WRITTEN REQUEST
Please repeat every one of the rows below word for word.

==== EXTRACTED INFORMATION ====

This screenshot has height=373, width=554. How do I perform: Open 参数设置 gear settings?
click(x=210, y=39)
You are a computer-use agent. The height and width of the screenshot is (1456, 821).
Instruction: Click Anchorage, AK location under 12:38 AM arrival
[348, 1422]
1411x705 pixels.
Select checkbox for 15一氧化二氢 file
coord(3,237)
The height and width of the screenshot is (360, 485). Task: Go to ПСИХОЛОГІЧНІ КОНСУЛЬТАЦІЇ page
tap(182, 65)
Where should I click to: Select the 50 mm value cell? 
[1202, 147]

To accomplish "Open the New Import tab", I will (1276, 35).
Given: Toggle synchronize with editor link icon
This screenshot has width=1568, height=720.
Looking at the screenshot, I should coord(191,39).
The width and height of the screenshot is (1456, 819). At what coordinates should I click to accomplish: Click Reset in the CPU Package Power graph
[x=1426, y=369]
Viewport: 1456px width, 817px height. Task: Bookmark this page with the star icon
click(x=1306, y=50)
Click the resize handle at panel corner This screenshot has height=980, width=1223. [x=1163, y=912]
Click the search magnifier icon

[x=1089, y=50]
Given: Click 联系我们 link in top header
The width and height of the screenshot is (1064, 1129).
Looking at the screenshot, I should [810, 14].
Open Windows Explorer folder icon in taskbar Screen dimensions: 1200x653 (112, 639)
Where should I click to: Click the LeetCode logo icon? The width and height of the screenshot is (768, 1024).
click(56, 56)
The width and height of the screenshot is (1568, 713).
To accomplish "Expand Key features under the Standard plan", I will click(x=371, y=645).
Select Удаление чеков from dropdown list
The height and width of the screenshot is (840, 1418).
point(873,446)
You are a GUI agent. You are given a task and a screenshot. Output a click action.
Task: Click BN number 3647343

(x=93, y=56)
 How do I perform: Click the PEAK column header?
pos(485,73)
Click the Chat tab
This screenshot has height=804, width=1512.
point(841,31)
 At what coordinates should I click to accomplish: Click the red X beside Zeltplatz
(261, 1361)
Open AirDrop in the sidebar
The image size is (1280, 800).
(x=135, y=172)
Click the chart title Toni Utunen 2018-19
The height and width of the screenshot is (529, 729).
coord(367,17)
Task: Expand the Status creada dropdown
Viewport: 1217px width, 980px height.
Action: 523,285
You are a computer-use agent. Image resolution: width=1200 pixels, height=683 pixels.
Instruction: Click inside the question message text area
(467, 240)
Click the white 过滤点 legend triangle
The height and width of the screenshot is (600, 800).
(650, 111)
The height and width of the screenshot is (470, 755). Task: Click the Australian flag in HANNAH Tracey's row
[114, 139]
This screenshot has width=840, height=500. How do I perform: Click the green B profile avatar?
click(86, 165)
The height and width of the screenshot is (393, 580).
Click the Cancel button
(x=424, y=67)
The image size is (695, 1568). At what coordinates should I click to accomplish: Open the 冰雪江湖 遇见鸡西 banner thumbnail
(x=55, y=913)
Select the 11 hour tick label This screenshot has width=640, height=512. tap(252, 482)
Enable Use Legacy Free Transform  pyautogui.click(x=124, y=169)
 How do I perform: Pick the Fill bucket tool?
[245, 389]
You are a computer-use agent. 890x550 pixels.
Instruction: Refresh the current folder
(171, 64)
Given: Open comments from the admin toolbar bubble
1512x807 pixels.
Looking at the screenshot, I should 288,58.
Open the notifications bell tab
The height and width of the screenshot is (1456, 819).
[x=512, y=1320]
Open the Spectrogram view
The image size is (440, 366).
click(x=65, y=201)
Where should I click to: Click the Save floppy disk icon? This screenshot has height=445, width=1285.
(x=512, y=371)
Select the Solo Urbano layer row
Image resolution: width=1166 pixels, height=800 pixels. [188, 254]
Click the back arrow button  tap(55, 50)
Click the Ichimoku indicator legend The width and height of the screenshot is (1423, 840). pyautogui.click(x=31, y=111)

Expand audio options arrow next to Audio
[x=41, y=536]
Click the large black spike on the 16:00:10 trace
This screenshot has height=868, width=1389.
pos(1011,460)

====

THE RESULT
This screenshot has height=373, width=554. How do I perform: Open 参数设置 gear settings?
click(x=210, y=39)
You are a computer-use agent. The height and width of the screenshot is (1456, 821).
Instruction: Click Anchorage, AK location under 12:38 AM arrival
[348, 1422]
1411x705 pixels.
Select checkbox for 15一氧化二氢 file
coord(3,237)
The height and width of the screenshot is (360, 485). Task: Go to ПСИХОЛОГІЧНІ КОНСУЛЬТАЦІЇ page
tap(182, 65)
Where should I click to: Select the 50 mm value cell? 
[1202, 147]

To accomplish "Open the New Import tab", I will (1276, 35).
Given: Toggle synchronize with editor link icon
This screenshot has width=1568, height=720.
Looking at the screenshot, I should coord(191,39).
The width and height of the screenshot is (1456, 819). At what coordinates should I click to accomplish: Click Reset in the CPU Package Power graph
[x=1426, y=369]
Viewport: 1456px width, 817px height. Task: Bookmark this page with the star icon
click(x=1306, y=50)
Click the resize handle at panel corner This screenshot has height=980, width=1223. [x=1163, y=912]
Click the search magnifier icon

[x=1089, y=50]
Given: Click 联系我们 link in top header
The width and height of the screenshot is (1064, 1129).
Looking at the screenshot, I should [810, 14].
Open Windows Explorer folder icon in taskbar Screen dimensions: 1200x653 (112, 639)
Where should I click to: Click the LeetCode logo icon? The width and height of the screenshot is (768, 1024).
click(56, 56)
The width and height of the screenshot is (1568, 713).
To accomplish "Expand Key features under the Standard plan", I will click(x=371, y=645).
Select Удаление чеков from dropdown list
The height and width of the screenshot is (840, 1418).
point(873,446)
You are a GUI agent. You are given a task and a screenshot. Output a click action.
Task: Click BN number 3647343

(x=93, y=56)
 How do I perform: Click the PEAK column header?
pos(485,73)
Click the Chat tab
This screenshot has height=804, width=1512.
point(841,31)
 At what coordinates should I click to accomplish: Click the red X beside Zeltplatz
(261, 1361)
Open AirDrop in the sidebar
The image size is (1280, 800).
(x=135, y=172)
Click the chart title Toni Utunen 2018-19
The height and width of the screenshot is (529, 729).
coord(367,17)
Task: Expand the Status creada dropdown
Viewport: 1217px width, 980px height.
Action: 523,285
You are a computer-use agent. Image resolution: width=1200 pixels, height=683 pixels.
Instruction: Click inside the question message text area
(467, 240)
Click the white 过滤点 legend triangle
The height and width of the screenshot is (600, 800).
(650, 111)
The height and width of the screenshot is (470, 755). Task: Click the Australian flag in HANNAH Tracey's row
[114, 139]
This screenshot has width=840, height=500. How do I perform: Click the green B profile avatar?
click(86, 165)
The height and width of the screenshot is (393, 580).
Click the Cancel button
(x=424, y=67)
The image size is (695, 1568). At what coordinates should I click to accomplish: Open the 冰雪江湖 遇见鸡西 banner thumbnail
(x=55, y=913)
Select the 11 hour tick label This screenshot has width=640, height=512. tap(252, 482)
Enable Use Legacy Free Transform  pyautogui.click(x=124, y=169)
 How do I perform: Pick the Fill bucket tool?
[245, 389]
You are a computer-use agent. 890x550 pixels.
Instruction: Refresh the current folder
(171, 64)
Given: Open comments from the admin toolbar bubble
1512x807 pixels.
Looking at the screenshot, I should 288,58.
Open the notifications bell tab
The height and width of the screenshot is (1456, 819).
[x=512, y=1320]
Open the Spectrogram view
The image size is (440, 366).
click(x=65, y=201)
Where should I click to: Click the Save floppy disk icon? This screenshot has height=445, width=1285.
(x=512, y=371)
Select the Solo Urbano layer row
Image resolution: width=1166 pixels, height=800 pixels. [188, 254]
Click the back arrow button  tap(55, 50)
Click the Ichimoku indicator legend The width and height of the screenshot is (1423, 840). pyautogui.click(x=31, y=111)

Expand audio options arrow next to Audio
[x=41, y=536]
Click the large black spike on the 16:00:10 trace
This screenshot has height=868, width=1389.
pos(1011,460)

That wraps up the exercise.